Rewrite the entries below, changing every "Given" to "Instruction" and keeping everything else the same. Leave out the pictures.

-------- Listed records --------

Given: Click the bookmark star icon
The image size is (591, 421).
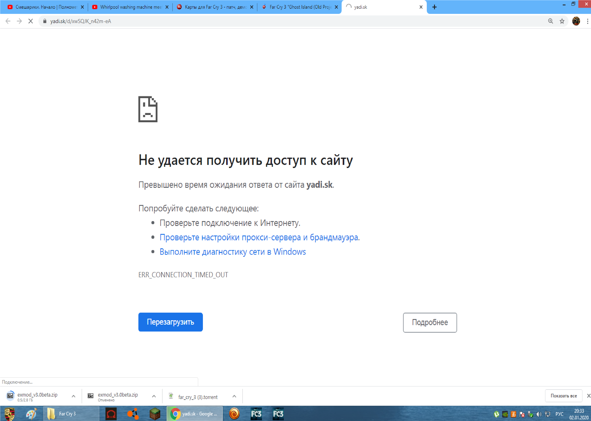Looking at the screenshot, I should [562, 21].
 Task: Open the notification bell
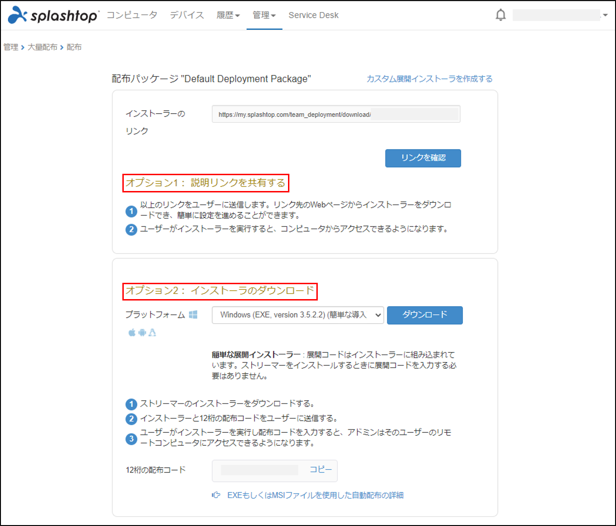(501, 14)
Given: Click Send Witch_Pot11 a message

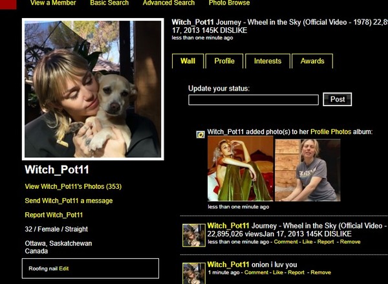Looking at the screenshot, I should click(69, 201).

--------

#### [Result below]
Instruction: Click the bookmark star icon
The image size is (591, 421).
Looking at the screenshot, I should [562, 21].
 Task: Open the notification bell
(501, 14)
Instruction: Click Send Witch_Pot11 a message

Looking at the screenshot, I should click(69, 201).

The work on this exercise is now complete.